There are lots of things that can shape a friendship —good times, bad times, mediocre times—and then there are rivers. I know this sounds dramatic, but it’s really just one afternoon. And it ended up being a positive experience, albeit hilarious.
Over the summer, three of my friends from high school and I finally managed to find a weekend where all of us could meet up in the same place at the same time. After nearly five years of planning, The Posse managed to get ourselves to Minneapolis for a weekend of booze, gossip, and adventures. One of which included some river tubing.
Now, when I normally think of a lazy river, my mind automatically floats to a Disney theme park with chlorine-filled water and people sipping piña coladas with tons of sunscreen on their faces. It did not occur to me that it would be an actual, real-life river.I guess I’m more of a city-slicker than I ever believed.
After loading up all of our snacks, adult beverages, and applying sunscreen, we set out through the Minnesota crop fields and ended up at an old mill by the river, full of rubber inner tubes.
Now, there aren’t many times where I’ve felt like a “city slicker,” but entering an old fashioned, cash-only mill was one of those times. After scrambling to find an ATM, tubes in tow, we boarded an old school bus and made the drive further up the river, bouncing along a dirt road in this time capsule that made me feel like I was back in summer camp again.
After getting to the river bank, all four of us plunged into the slightly cool water and figured out how we could tie our four tubes together with twine. Then we set off, with only our legs and hands to steer this makeshift raft. As we drifted downstream, it was clear which groups had done this before—with their elaborate tube rafts and floating coolers—and who was new to this. Like us, and our boxed wine.
Soon, however, it became clear that this river ride was not going to be as lazy as we expected. While there were no level-4 rapids, we had to work hard to avoid sandbanks, overreaching trees, shallow patches, and other tubers; all while rotating and trying not to drop car keys or my insulin pump into the river. Depending on what direction any of us faced, we took helm on navigation. I elected to shirk these responsibilities, always facing the opposite direction of where our tubes drifted.
Through all the shouting, kicking, and laughter, we made it through the three-mile drift without any major injuries or getting sucked into the rapids just past the float’s ending point. We had conquered the mighty waters of whatever river we just floated down.

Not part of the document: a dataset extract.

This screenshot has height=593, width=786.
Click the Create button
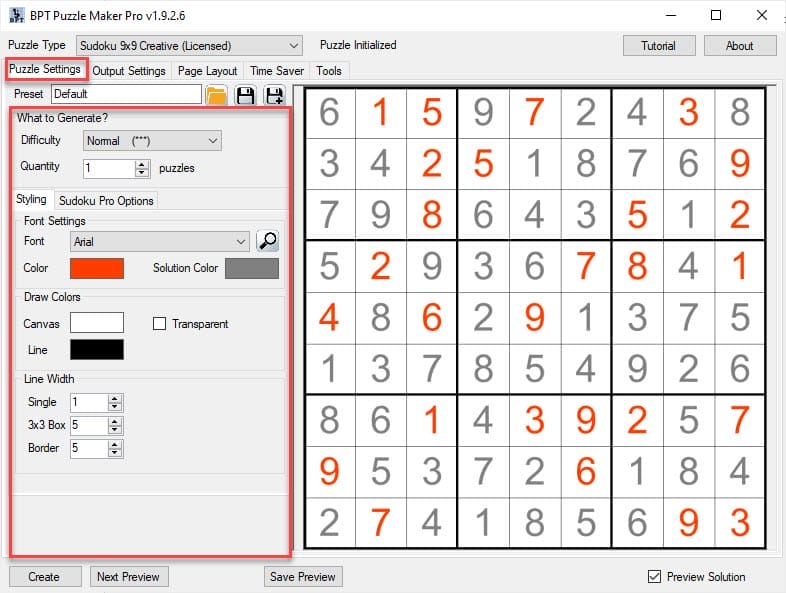click(44, 577)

Now, here’s where I could take some liberties and make this into some grandiose conclusion. I could pretend that my experience was some kind of metaphor for life, where “navigating life’s unexpectedly tumultuous river” relies on friends and laughter, or something. But why? Why does everything have to be bigger than it is? Can’t four friends just enjoy an afternoon adventure on some nameless river in Minnesota without it having to change our lives? Sometimes adventures just happen, and it’s our responsibility to enjoy the moment and focus on wherever the water takes us.